| The task |
Type out all the data below, word for word.

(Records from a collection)
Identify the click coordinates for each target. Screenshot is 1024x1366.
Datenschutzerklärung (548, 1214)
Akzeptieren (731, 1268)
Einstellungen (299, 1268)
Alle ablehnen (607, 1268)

| Answer space |
Identify the click coordinates for each target. Screenshot is 1024x1366.
Datenschutzerklärung (548, 1214)
Akzeptieren (731, 1268)
Einstellungen (299, 1268)
Alle ablehnen (607, 1268)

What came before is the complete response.